Boil Down EMTALA Interpretive Guidelines For ER Staff

Give key hospital staffers a Cliff Notes version of HCFA's 1998 interpretive guidelines on the Emergency Medical Treatment and Active Labor Act (EMTALA) and then train them to implement those requirements in light of a recent report from the HHS Inspector General's office.

The interpretive guidelines are the driving force of the state survey process, in which state surveyors are deputized by HCFA to inspect hospitals for alleged EMTALA violations. "They have taken on a quasi-legal authority," says attorney Lowell Brown. "People out there who want to comply ought to know what the interpretive guidelines are."

EMTALA requires hospitals to screen and stabilize patients before transferring them to another hospital - and before asking them how they will pay for care.
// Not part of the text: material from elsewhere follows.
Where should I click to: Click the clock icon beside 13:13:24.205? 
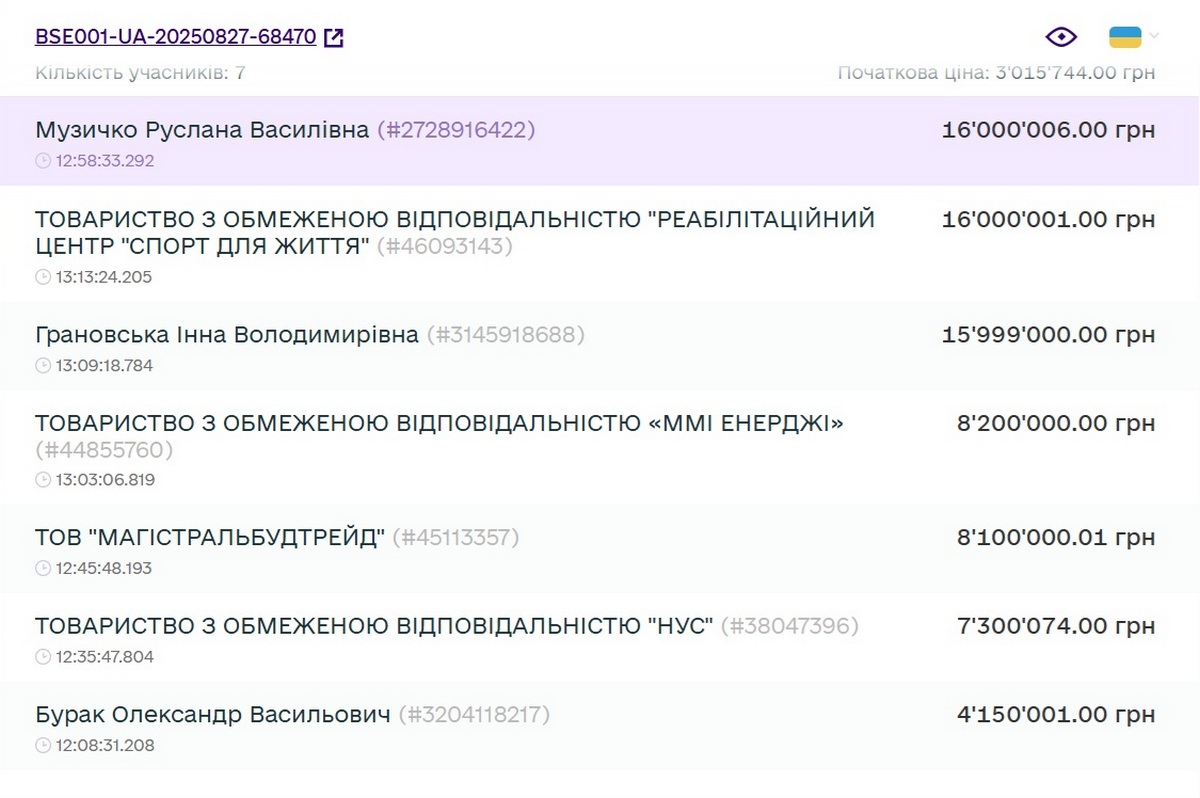(x=43, y=277)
Violations are punishable by Medicare termination and/or civil monetary penalties.

The new OIG report reveals the results of a survey of emergency department personnel - including emergency physicians, nurses, registration staff and on-call specialists - about their knowledge of EMTALA's requirements. While the majority knew EMTALA's basic requirements, many staffers don't know about the more detailed aspects of the law and its interpretive guidelines.

For example, the OIG says 80% of ER staffers know hospitals must post patients' rights signs in the ER and keep a log of ER visits, but fewer than 70% knew you must hold onto transfer records for five years and can't retaliate against employees who decline to approve illegal transfers or report EMTALA violations.

Although 90% of ER directors get information routinely about EMTALA, it's very rarely directly from HCFA. The OIG says that may be why 65% of ER directors know about the guidelines. Only 27 of those surveyed were aware that the OIG and HCFA published an EMTALA advisory bulletin in November 1998. That bulletin gives hospitals guidance on EMTALA compliance, including ways to address managed care plans' insistence on preauthorization despite EMTALA's ban on letting insurance issues get in the way of screening and stabilizing the patient.

The problem is, the guidelines are so detailed. Brown says the best way to convey the key points to staff is to conduct in-service training on the requirements. For example, EMTALA says hospitals have to provide medical screening exams before transferring patients or asking about insurance and the guidelines very specifically define the parameters of a medical screening exam. But ER staff needs a user-friendly definition.

ER Staffers Need Training

Other OIG findings and their implications:

-- Only about one-quarter of on-call specialists got EMTALA training. "If that's true, that's a violation waiting to happen because a lot depends on on-call physicians cooperating," Brown says. "Probably the more physicians understand the law, the more they will be willing to comply - if they understand how much risk they expose themselves to" by failing to appear when summoned for an emergency in their specialty.

-- Training really works. The OIG said registration staff who received EMTALA training were much less likely to ask patients inappropriately for insurance information. About two-thirds of ER physicians, nurses and registration staff have been trained in EMTALA. The busier an ER is, the less likely its staff gets training.

-- ER staff want clearer definitions of key terms, such as "emergency medical condition" and "stable for discharge." Brown says hospitals must develop their own policies that employees can understand. 'The law is confusing, but you have to decide how to implement it and comply with it, and then give people clear direction."

-- Hospitals have a hard time staffing mandatory on-call panels consisting of specialists who can do medical screening exams and provide stabilizing treatment to ER patients.

In terms of solutions, the OIG suggests more direct HCFA-OIG education efforts to ER doctors and staff, such as direct e-mail notification to hospitals.